Stored records
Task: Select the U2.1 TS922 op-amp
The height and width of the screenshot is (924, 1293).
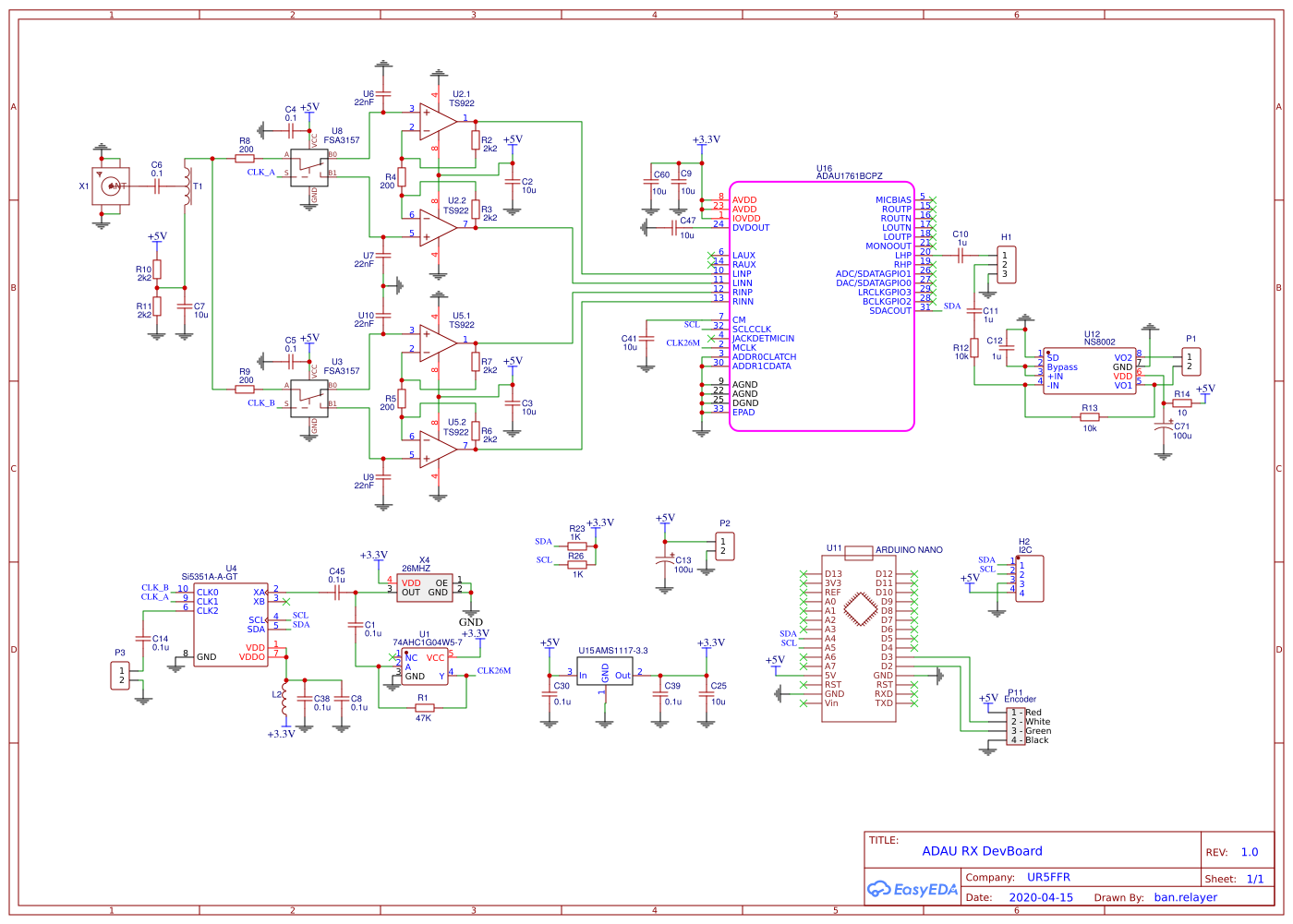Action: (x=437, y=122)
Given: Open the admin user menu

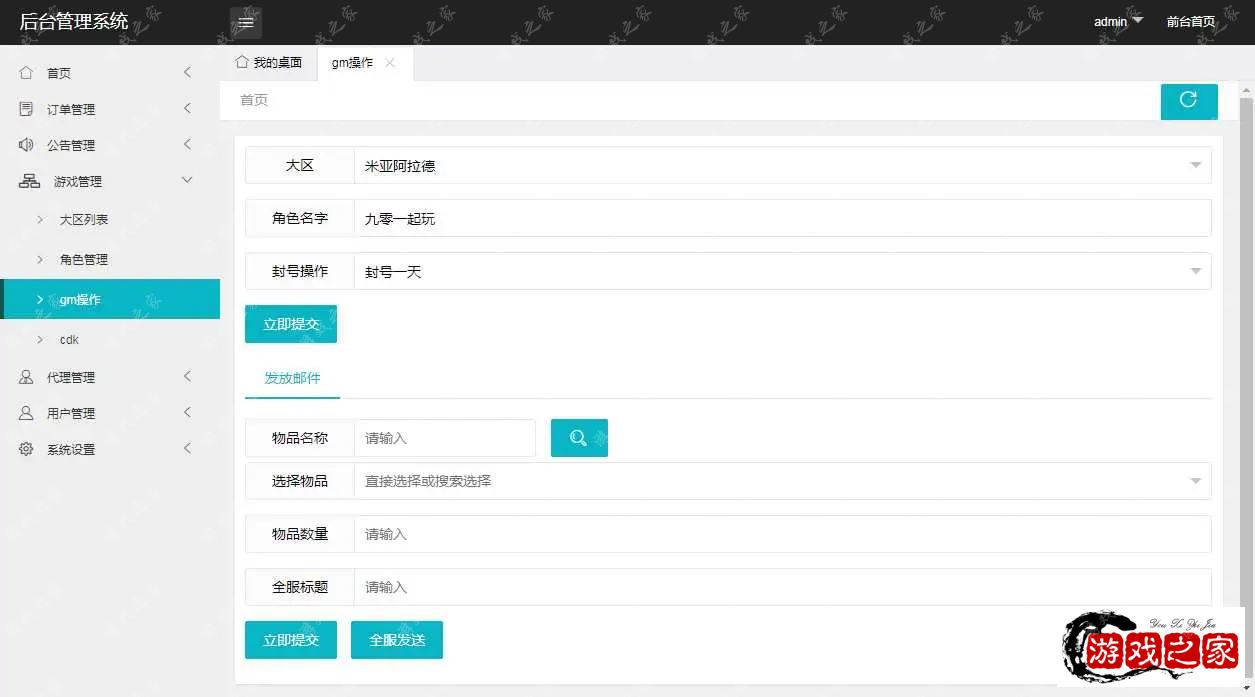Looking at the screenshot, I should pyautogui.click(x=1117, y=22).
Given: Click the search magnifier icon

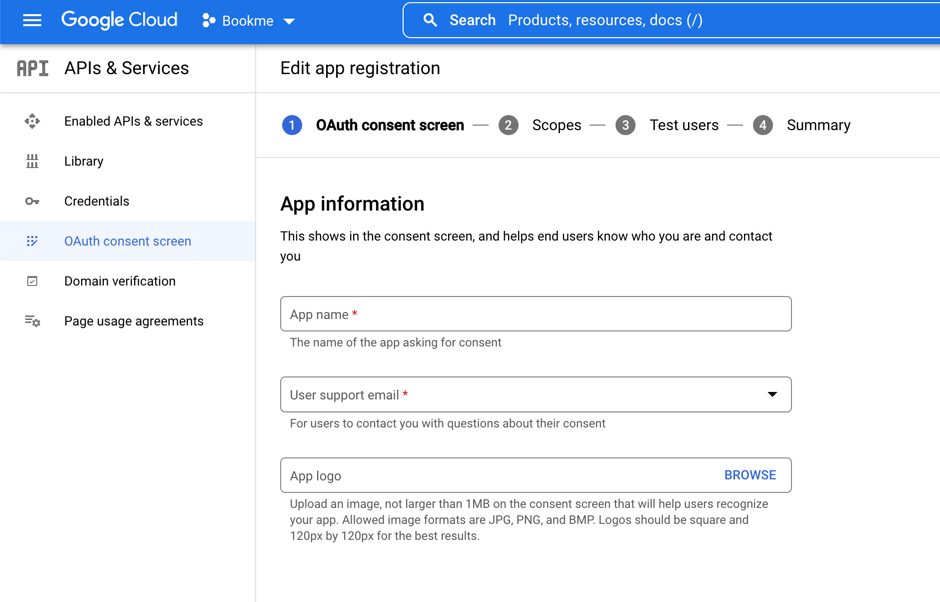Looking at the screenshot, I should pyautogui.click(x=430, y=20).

Requirement: Any pictures should be dropped; transcribe the rest of the records above exactly.

Response box:
Task: Select the U2.1 TS922 op-amp
The height and width of the screenshot is (924, 1293).
Action: (x=437, y=122)
Given: Open the admin user menu

Looking at the screenshot, I should pyautogui.click(x=1117, y=22).
Given: Click the search magnifier icon

Looking at the screenshot, I should pyautogui.click(x=430, y=20).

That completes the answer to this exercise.